Des écologistes, comme Nous Voulons des Coquelicots, ont mené une campagne médiatique intense en initiant un mouvement d’analyses d’urine pour tenter de prouver que nous étions tous contaminés par le glyphosate. Il a été prouvé par la suite, par des analyses contradictoires, que le laboratoire qui trouvait 100 % de résultats positifs n’était ni impartial ni techniquement optimal pour ce type d’analyses.

D’autres écologistes, dont Générations Futures se sont acharnés à bannir le glyphosate avec des arguments massue : il serait cancérogène. Malgré des avis contraires des agences sanitaires européennes, françaises, allemandes, américaines ils s’accrochaient à la position du CIRC pour accréditer leurs assertions.

Générations Futures change d’avis

Et puis, pour prouver que Générations Futures ne sont pas des imbéciles, ils ont changé d’avis dans un rapport de juin 2020 signé François Veillerette et Nadine Lauvergeat :

le glyphosate n’est ni cancérigène, mutagène, reprotoxique (CMR), ni perturbateur endocrinien (PE). (dixit le tableau page 6).

Dans ce rapport, qui ne recherchait que les pesticides dans les échantillons d’eau potable, il est précisé :

« Certaines molécules ont également été exclues de l’analyse puisqu’elles n’apparaissaient pas comme produits phytosanitaires sur la base de données de la commission européenne » (Annexe 1)

Autrement dit ne sont visées que les molécules utilisées en agriculture…

Pourquoi Générations Futures n’a-t-elle pas recherché les résidus médicamenteux dont certains sont présents comme le témoigne l’extrait ci-dessous (RdM = Résidus de Médicaments) :

« En France, une seule campagne d’ampleur nationale d’analyse des RdM dans les EDCH (Eaux Destinées à la Consommation Humaine) a été conduite par l’Anses en 2010 (Anses, 2011) sur 280 échantillons. Deux-tiers provenaient d’eaux souterraines et un tiers d’eaux superficielles. 75 % des échantillons ne contenaient aucune molécule quantifiable. Pour les 25 % d’échantillons positifs, les analyses ont révélé généralement la présence de une à quatre molécules dont les plus fréquemment détectées (hors caféine) sont l’époxycarbamazépine, la carbamazépine, l’oxazépam et l’hydroxyibuprofène. L’oxazépam, fréquemment retrouvé, constitue à la fois une molécule mère et un métabolite de la famille des benzodiazépines. »

L’oxazépam est suspecté tératogène, c’est-à-dire générateur possible de malformations fœtales. La présence de résidus de médicaments génère des effets délétères dans les eaux, mais les écologistes s’acharnent à ne combattre que l’usage des phytos agricoles.
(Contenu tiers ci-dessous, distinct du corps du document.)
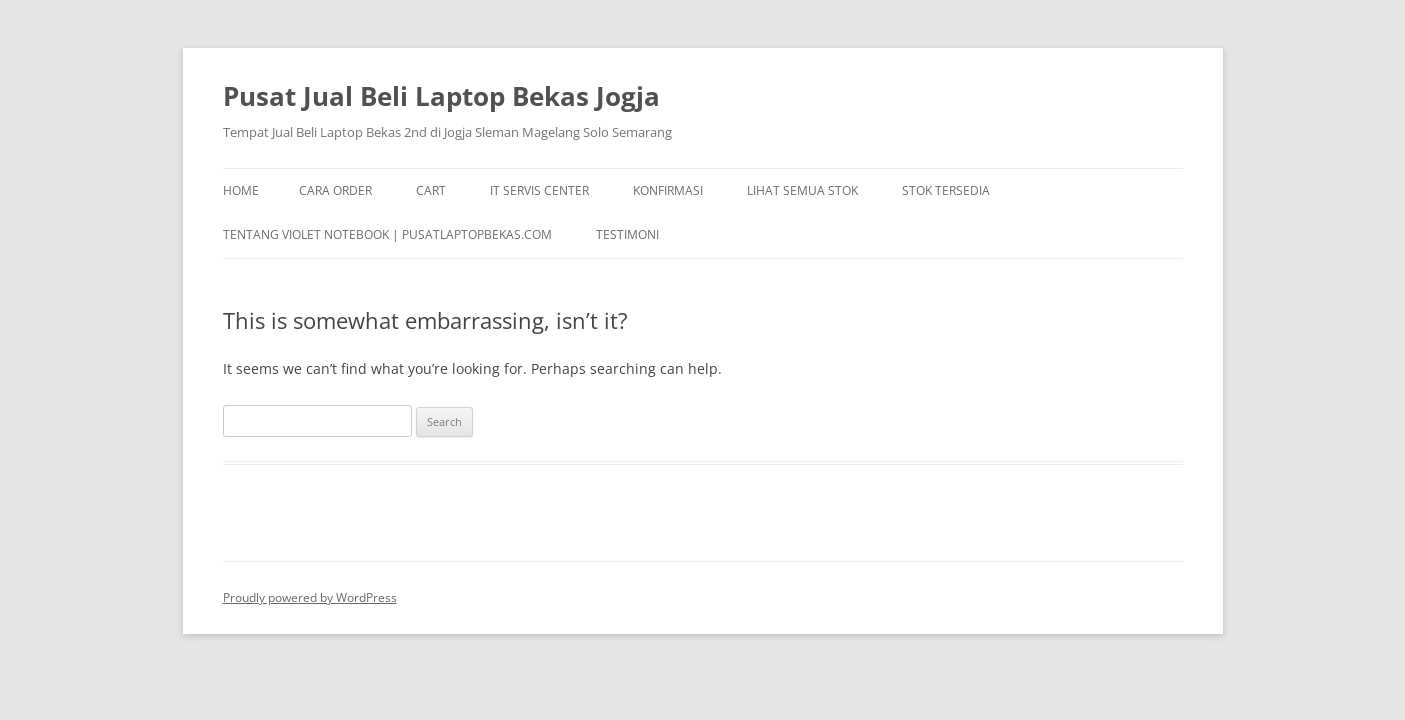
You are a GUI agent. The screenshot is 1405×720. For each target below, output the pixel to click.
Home (241, 190)
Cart (431, 190)
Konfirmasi (668, 190)
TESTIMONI (627, 234)
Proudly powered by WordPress (310, 597)
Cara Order (335, 190)
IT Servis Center (539, 190)
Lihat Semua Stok (802, 190)
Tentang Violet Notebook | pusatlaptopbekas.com (387, 234)
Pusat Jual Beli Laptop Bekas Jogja (441, 96)
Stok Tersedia (946, 190)
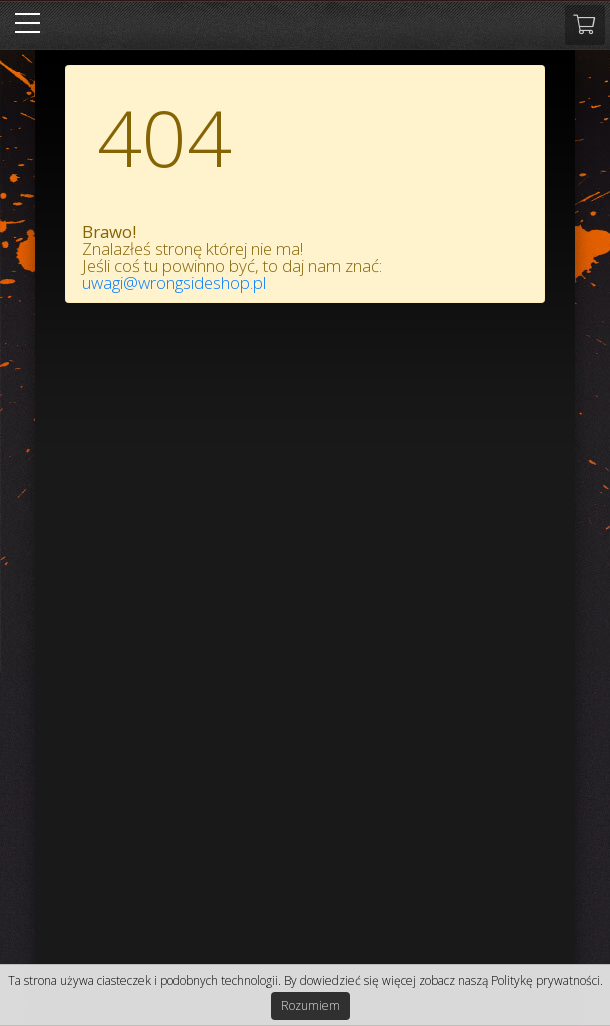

La nécessité de protéger les cultures et les animaux est aussi importante que celle de protéger la santé humaine. Il en va de la sécurité de notre approvisionnement alimentaire.

Pas de preuve de toxicité

Pour revenir au rapport de Générations Futures qui annonce des quantifications de 38,5 % à 78,5 % de résidus de pesticides CMR ou PE dans les échantillons d’eau potable, il convient de reprendre ses chiffres publiés : sur les 273 447 prélèvements effectués, seules 8835 analyses, soit 3,23 %, ont révélé la présence d’au moins un résidu de pesticide au-delà des limites de quantification.

Notons bien qu’il s’agit de la limite minimum de quantification et non de la limite maximum résiduelle légale !

Vouloir continuer à interdire le glyphosate, utilisé depuis 45 ans, dont personne n’a pu prouver durant une aussi longue expérience une dangerosité, où la majorité s’accorde maintenant à reconnaître qu’il n’est ni CMR ni PE est une ineptie incommensurable.

Il est temps de reconnaître ses avantages indéniables et l’aide irremplaçable qu’il apporte aux agriculteurs et autres utilisateurs (particuliers, SNCF, communautés territoriales) pour lutter contre les adventices envahissantes, voire dangereuses (ambroisie, datura, chardons, etc.)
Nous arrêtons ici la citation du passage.